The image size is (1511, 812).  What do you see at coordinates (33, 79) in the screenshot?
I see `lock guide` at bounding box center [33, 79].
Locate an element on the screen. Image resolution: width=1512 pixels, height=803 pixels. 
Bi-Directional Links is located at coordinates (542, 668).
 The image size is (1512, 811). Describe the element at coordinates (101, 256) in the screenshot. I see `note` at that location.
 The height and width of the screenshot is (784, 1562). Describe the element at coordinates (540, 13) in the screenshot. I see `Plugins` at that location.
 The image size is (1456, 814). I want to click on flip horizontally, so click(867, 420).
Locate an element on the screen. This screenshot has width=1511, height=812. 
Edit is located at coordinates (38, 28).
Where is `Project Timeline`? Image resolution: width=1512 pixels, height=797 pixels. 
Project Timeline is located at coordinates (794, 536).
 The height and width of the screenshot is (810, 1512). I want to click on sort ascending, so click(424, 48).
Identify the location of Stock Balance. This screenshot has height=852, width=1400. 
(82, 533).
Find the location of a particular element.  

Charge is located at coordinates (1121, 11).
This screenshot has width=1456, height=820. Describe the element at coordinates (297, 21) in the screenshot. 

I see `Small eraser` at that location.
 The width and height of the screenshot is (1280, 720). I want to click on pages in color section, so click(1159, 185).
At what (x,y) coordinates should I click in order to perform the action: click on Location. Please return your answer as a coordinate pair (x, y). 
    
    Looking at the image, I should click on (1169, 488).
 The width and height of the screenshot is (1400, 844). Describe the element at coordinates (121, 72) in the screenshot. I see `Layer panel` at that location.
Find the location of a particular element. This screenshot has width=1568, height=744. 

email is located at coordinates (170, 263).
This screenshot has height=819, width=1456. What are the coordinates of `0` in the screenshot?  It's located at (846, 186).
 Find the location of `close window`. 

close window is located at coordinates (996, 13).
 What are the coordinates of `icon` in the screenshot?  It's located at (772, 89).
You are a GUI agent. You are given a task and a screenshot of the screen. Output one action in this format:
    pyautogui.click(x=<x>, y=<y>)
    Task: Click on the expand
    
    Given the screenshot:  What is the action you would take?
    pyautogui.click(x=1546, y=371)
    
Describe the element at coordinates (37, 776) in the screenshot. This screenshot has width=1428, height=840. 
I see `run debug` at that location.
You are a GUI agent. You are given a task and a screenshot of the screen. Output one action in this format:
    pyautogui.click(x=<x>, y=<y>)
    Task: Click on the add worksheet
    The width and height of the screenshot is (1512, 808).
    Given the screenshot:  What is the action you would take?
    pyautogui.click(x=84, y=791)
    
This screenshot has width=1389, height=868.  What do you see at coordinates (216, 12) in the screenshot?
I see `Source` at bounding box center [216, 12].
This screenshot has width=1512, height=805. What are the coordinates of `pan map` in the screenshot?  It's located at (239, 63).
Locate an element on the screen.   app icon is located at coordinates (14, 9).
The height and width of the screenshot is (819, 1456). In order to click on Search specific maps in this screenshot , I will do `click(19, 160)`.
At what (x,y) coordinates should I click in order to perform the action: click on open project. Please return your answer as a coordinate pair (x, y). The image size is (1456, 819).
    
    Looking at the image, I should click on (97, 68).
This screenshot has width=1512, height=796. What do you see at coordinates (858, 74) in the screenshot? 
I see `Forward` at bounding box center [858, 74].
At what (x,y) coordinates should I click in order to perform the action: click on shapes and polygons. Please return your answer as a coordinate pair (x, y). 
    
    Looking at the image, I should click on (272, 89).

--------

### PROMPT
Identify every line in the material above that contains the string "perform", and copy each of those lines in full. Case counts.

### RESULT
At what (x,y) coordinates should I click in order to perform the action: click on Location. Please return your answer as a coordinate pair (x, y). 
At what (x,y) coordinates should I click in order to perform the action: click on open project. Please return your answer as a coordinate pair (x, y). The image size is (1456, 819).
At what (x,y) coordinates should I click in order to perform the action: click on shapes and polygons. Please return your answer as a coordinate pair (x, y). 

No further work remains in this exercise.